How Boardssey made design a native part of board game creation
Boardssey is a specialized platform for board game designers, built to centralize everything from game mechanics and playtests to marketing assets and publisher outreach. Created by the team with deep experience in product and marketing tools, Boardssey focuses on replacing scattered workflows with a single, purpose-built workspace for a niche but demanding industry where presentation quality can make or break a deal.
A data-rich platform without a visual output layer
Boardssey had already solved the problem of capturing and organizing complex board game data. Each game included structured copy, metadata, media assets, and branding elements that were continuously updated throughout development. However, translating that information into high-impact visual artifacts required leaving the platform entirely.
Sell sheets are especially unforgiving: publishers often decide within seconds whether a game is worth further consideration. Yet producing them typically meant rebuilding layouts in external tools, re-importing assets, and repeating the process every time the game changed. For Boardssey, this wasn’t just a missing feature, it was a structural limitation that prevented the product from closing the loop between creation and presentation.
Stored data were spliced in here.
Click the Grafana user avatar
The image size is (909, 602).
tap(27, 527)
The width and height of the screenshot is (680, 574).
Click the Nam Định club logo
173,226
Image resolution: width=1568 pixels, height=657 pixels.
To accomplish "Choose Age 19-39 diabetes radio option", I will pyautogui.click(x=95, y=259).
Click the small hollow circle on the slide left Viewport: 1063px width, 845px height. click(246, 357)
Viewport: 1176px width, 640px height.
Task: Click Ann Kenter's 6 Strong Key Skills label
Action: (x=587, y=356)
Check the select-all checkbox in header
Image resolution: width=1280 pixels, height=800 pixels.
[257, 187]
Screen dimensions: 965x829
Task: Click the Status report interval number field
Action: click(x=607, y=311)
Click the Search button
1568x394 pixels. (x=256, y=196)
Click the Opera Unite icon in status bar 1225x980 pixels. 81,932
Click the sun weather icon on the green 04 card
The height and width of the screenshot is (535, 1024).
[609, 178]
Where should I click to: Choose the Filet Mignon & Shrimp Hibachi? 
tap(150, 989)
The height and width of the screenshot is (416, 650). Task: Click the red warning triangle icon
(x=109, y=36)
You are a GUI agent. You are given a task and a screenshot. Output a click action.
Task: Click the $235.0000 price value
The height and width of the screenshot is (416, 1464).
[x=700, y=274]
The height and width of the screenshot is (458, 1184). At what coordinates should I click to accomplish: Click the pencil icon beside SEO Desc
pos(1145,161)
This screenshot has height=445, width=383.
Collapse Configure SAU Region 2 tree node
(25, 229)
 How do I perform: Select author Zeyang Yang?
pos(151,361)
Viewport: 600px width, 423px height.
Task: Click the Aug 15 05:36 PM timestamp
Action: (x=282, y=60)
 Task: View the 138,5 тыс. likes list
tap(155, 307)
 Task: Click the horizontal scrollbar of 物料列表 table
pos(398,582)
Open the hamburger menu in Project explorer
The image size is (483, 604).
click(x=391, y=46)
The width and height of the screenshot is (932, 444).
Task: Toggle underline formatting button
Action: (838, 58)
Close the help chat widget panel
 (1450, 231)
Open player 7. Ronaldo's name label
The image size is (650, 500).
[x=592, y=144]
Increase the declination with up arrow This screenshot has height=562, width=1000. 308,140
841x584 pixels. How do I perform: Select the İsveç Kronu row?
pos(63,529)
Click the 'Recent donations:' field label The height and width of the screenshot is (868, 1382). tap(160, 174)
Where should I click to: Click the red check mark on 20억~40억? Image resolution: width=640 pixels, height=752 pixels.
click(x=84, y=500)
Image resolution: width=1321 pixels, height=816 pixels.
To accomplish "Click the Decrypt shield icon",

A deeply integrated design engine
By integrating Polotno SDK, Boardssey introduced a full-fledged design editor directly into the product. Templates could be defined once and automatically populated with live game data, including text, images, brand colors, QR codes, and barcodes. Designers start by selecting a template and a game, and within seconds receive a fully editable canvas already filled with their latest information.
Edits happen visually but remain connected to the underlying data. Drafts are saved back to the game, maintaining a clear relationship between the design output and the game record. The architecture also supports expansion: the same system can power additional visual tools, such as card designers and batch generation workflows, without requiring a new editor or separate pipeline.
A core feature users respond to immediately
Boardssey soft-launched the sell sheet designer and initially allowed users to explore it without heavy promotion. During this period, users began saving sell sheets and incorporating the feature into their workflows. According to the team, feedback was “amazing,” with users expressing excitement about how the tool works and what it enables.
As Boardssey started actively showing the feature, including publishing a few demo videos and presenting it during a live webinar, audience reactions were strongly positive. Anka described people as “very amazed” and “so impressed” when seeing how quickly game information could be turned into a complete, editable sell sheet. The ability to select a template, automatically populate it with game data, and make immediate visual changes stood out as particularly impactful.
Beyond user reaction, the integration confirmed for the team that their approach was technically viable at scale. The sell sheet designer is now one of Boardssey’s core features. With it in place, the team feels confident extending the same design setup into additional use cases they are already considering, including card designers and batch-generated assets based on structured data.